■ **Records shown**
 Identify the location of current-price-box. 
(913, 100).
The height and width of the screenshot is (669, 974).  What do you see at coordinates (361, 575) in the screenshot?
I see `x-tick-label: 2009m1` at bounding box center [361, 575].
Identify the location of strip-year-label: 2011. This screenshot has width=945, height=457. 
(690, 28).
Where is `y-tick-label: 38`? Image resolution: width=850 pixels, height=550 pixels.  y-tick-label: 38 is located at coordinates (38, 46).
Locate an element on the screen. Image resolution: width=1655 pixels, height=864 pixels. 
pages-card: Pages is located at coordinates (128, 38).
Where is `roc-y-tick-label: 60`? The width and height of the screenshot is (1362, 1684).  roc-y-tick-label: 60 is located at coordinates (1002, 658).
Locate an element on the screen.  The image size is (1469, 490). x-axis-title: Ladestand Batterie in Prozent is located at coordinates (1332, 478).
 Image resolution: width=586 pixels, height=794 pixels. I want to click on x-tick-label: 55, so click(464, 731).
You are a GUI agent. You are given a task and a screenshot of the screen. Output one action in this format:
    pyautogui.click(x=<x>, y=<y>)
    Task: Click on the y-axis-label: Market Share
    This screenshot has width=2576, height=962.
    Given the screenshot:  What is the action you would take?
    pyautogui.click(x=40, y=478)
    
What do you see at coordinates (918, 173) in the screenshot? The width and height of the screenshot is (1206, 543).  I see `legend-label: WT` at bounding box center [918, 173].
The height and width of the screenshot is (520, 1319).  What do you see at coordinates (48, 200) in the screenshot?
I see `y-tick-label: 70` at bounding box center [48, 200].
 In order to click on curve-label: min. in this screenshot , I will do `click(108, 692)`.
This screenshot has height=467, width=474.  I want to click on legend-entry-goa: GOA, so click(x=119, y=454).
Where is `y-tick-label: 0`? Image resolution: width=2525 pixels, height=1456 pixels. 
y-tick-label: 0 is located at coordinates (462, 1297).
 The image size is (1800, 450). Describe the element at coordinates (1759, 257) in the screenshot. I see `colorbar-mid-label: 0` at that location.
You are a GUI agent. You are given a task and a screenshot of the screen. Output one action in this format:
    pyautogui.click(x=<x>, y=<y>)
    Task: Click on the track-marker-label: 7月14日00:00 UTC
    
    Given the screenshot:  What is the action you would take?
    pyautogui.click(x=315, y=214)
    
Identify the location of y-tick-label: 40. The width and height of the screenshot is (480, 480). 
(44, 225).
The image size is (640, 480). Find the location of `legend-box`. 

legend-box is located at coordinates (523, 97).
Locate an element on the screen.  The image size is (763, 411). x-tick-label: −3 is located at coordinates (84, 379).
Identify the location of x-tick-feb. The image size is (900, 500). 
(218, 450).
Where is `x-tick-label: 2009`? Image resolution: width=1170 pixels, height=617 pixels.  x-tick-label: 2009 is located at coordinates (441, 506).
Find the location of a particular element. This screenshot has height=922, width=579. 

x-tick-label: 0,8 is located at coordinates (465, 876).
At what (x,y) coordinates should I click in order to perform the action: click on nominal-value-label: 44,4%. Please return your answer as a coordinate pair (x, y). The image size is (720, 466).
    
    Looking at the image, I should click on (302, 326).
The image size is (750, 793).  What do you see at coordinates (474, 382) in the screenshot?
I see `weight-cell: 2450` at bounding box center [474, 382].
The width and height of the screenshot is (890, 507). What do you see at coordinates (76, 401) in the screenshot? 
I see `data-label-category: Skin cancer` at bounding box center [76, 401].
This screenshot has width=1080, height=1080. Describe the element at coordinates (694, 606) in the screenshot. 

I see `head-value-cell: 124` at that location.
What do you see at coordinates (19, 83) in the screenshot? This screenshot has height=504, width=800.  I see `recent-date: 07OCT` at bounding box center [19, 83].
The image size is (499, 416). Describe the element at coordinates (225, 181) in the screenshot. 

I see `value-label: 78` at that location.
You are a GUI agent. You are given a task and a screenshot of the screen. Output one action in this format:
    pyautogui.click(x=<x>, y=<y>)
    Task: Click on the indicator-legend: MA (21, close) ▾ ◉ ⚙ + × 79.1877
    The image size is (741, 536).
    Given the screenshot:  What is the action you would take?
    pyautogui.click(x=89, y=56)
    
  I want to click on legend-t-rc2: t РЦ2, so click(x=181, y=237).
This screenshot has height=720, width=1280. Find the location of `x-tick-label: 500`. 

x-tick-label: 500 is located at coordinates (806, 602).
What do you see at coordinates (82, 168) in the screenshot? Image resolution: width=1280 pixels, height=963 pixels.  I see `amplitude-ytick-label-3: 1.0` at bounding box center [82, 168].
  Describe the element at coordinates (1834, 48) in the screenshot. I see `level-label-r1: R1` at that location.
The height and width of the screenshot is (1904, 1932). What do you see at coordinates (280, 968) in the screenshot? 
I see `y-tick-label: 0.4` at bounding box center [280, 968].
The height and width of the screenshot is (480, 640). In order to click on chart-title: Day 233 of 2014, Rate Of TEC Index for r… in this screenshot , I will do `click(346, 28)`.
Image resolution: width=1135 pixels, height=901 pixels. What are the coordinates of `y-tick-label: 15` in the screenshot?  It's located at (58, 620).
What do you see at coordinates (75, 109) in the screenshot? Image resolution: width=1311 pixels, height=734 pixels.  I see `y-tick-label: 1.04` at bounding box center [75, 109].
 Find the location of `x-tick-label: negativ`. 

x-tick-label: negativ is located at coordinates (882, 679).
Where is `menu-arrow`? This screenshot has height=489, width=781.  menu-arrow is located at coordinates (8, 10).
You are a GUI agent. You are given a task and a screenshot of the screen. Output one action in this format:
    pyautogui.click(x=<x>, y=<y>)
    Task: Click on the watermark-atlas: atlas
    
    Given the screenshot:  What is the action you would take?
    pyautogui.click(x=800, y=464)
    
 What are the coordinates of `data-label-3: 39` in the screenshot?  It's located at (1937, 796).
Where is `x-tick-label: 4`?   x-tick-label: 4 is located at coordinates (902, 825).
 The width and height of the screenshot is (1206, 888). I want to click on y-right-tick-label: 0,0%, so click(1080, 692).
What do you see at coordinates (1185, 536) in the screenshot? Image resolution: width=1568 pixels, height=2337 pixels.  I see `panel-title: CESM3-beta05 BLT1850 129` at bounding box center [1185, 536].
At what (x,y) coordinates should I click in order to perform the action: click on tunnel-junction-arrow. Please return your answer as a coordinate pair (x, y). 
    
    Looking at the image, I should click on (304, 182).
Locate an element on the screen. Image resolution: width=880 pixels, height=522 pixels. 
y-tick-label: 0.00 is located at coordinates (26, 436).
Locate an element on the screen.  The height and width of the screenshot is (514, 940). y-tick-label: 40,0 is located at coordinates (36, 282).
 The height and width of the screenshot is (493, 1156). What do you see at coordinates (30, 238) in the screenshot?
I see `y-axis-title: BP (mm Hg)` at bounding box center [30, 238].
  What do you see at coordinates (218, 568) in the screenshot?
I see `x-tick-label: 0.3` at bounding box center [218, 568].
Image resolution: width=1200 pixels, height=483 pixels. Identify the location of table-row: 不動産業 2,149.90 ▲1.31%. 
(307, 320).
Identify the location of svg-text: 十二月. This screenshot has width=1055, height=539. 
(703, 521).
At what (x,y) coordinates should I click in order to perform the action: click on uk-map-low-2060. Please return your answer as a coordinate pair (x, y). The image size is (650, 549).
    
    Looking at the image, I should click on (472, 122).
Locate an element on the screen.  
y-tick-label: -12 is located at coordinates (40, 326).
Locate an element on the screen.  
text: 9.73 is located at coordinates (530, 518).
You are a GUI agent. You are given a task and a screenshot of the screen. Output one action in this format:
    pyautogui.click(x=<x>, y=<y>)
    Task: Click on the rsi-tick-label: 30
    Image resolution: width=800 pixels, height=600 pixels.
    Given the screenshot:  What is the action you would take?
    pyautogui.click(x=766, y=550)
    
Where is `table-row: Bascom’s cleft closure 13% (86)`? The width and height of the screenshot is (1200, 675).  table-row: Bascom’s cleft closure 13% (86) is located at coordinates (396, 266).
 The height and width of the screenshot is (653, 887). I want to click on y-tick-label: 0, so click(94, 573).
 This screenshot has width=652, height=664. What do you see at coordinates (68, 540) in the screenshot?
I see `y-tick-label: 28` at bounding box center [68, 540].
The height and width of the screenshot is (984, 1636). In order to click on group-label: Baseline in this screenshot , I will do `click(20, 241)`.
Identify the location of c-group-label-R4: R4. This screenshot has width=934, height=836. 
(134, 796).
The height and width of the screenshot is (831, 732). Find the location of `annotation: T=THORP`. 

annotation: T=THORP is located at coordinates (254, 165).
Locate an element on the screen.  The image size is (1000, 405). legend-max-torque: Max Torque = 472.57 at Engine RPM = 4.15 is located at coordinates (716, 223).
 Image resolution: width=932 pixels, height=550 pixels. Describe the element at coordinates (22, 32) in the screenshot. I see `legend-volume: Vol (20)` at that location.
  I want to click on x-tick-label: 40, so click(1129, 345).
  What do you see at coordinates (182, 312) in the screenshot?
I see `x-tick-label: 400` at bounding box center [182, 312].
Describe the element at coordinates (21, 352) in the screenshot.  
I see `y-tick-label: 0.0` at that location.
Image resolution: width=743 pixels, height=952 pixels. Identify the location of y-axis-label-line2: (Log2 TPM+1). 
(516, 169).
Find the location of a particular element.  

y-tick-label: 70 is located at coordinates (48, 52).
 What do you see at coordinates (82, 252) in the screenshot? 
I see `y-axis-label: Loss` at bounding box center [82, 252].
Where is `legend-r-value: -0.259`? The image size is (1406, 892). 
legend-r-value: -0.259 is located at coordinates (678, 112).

■ **Task objective**
From the records above, pull out each line that contains the word "Please" and copy it in full.

■ **Result for this exercise**
At what (x,y) coordinates should I click in order to perform the action: click on nominal-value-label: 44,4%. Please return your answer as a coordinate pair (x, y). The image size is (720, 466).
At what (x,y) coordinates should I click in order to perform the action: click on tunnel-junction-arrow. Please return your answer as a coordinate pair (x, y). 
At what (x,y) coordinates should I click in order to perform the action: click on uk-map-low-2060. Please return your answer as a coordinate pair (x, y). The image size is (650, 549).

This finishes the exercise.